开发者

DDD: GetHashCode and primary id

I have seen DDD Domain implementations where entities rely on the primary key ID when building Equals/GetHashCode methods. I understand why it is a good idea, as the primary key might be the only member which is not mutable. But there might also be situations where it is no good idea, though.

Think about a Dictionary, holding entities whi开发者_C百科ch where just instantiated. The primary key (assume it is an auto-incrementing value, not a "business-related" value) is not assigned yet, it might be 0 on each entity. Now, the entities within the Dictionary will be saved. This implies a change of the primary key resulting in a different hash code.

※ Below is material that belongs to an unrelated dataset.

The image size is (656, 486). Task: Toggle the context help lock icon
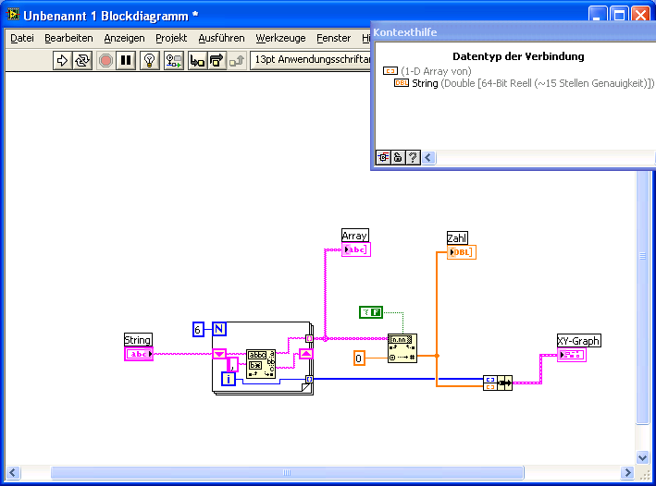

My question: what pattern should be used regarding GetHashCode if no business-related primary key is available and all members are mutable?

Thank you in advance.


In such cases, I only rely on the Id in the Equals and GetHashcode methods, if the Id has been assigned. In other cases, I compare for equality using the reference. The same goes for the GetHashCode implementation; I only create a hashcode based on the 'Id', if the Id has been assigned. (That is, if the entity is not transient).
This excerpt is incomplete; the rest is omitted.